计算机科学 ›› 2019, Vol. 46 ›› Issue (10): 103-108.doi: 10.11896/jsjkx.190700195

• 网络与通信 • 上一篇    下一篇

欠定条件下基于主成分的亚采样信号重构

王鹏飞, 张杭   

  1. (中国人民解放军陆军工程大学通信工程学院 南京210007)
  • 收稿日期:2019-07-29 修回日期:2019-09-27 出版日期:2019-10-15 发布日期:2019-10-21
  • 通讯作者: 张杭(1962-),女,教授,博士生导师,主要研究方向为通信信号处理、认知无线电、卫星通信,E-mail:hangzh_2002@163.com。
  • 作者简介:王鹏飞(1986-),男,博士生,高级工程师,主要研究方向为通信信号处理和移动卫星通信,E-mail:wangpengfei_2004@163.com。
  • 基金资助:
    本文受国家自然科学基金(61671475)资助。

Sub-sampling Signal Reconstruction Based on Principal Component Under Underdetermined Conditions

WANG Peng-fei, ZHANG Hang   

  1. (College of Communications Engineering,Army Engineering University of PLA,Nanjing 210007,China)
  • Received:2019-07-29 Revised:2019-09-27 Online:2019-10-15 Published:2019-10-21

摘要: 传统的信息采集还原方式的资源消耗高,对信息数据的利用效率和处理效率较低,难以适应瞬息万变的战场信息感知环境,而且复杂的电磁对抗环境会造成测量通道维度的动态变化,进一步加剧了信息采集还原的难度。在大规模多输入多输出无线通信系统场景下,利用信息数据在变换域空间中的稀疏特性,提出了一种基于压缩感知理论的亚采样重构方案。该方案利用主成分基变换的方式实现信息数据的稀疏化,采用子空间追踪的方式实现信号的亚采样还原,对测量通道维度的动态变化具有较强的鲁棒性。同时,采用分块思想避免了高阶矩阵参与处理过程中的迭代运算,使得算法具有更好的求解精度和效率,实现了欠定条件下信息数据的高效重构。
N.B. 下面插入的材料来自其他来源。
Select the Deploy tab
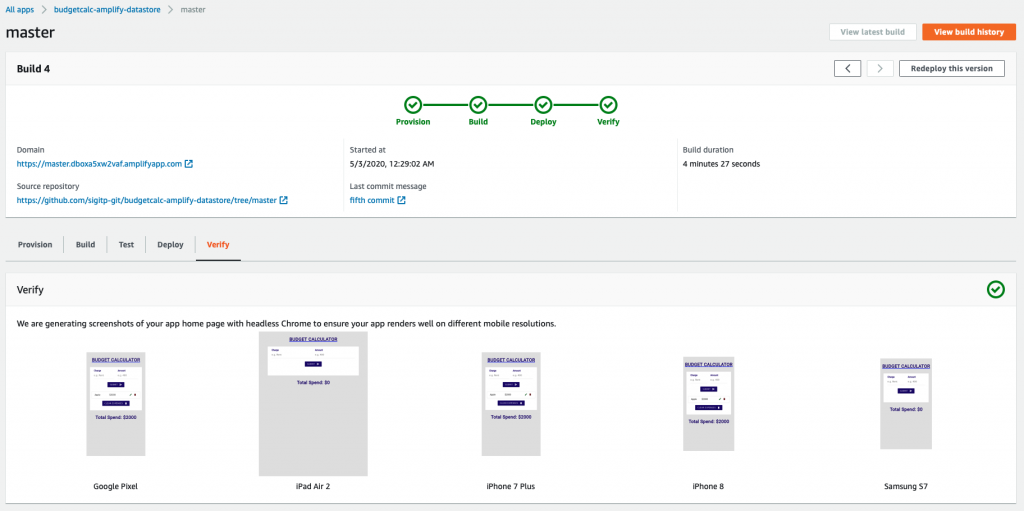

关键词: 大规模多输入多输出, 信号重构, 压缩感知, 亚采样, 主成分分析

Abstract: The traditional sampling and reduction method has low utilization and processing efficiency of information data with high consumption of resource,so it cannot adapt to the perception of battlefield information which is constantly changing.Under the complicated electromagnetism circumstance,dynamic changes of the measuring dimensions increase the difficulty of signal acquisition and reduction.In the case of massive multi-input and multi-output wireless communication systems,this paper proposed a sub-sampling reconstruction scheme based on the theory of compressed sensing by using the sparse characteristics of signal data in transform domain space.This scheme uses principal component basis transformation to achieve sparse structure of the signal matrices,and completes the restoration of signal data with sub-sampling by using subspace pursuit.The proposed algorithm is robust to the dynamic changes of the measuring dimension,and it also avoids the high-order matrices participating in the iterative operation process,which can make the algorithm have better accuracy and efficiency of solution by blocking the signal matrices.Finally,the efficient reconstruction of information data under underdetermined conditions is achieved.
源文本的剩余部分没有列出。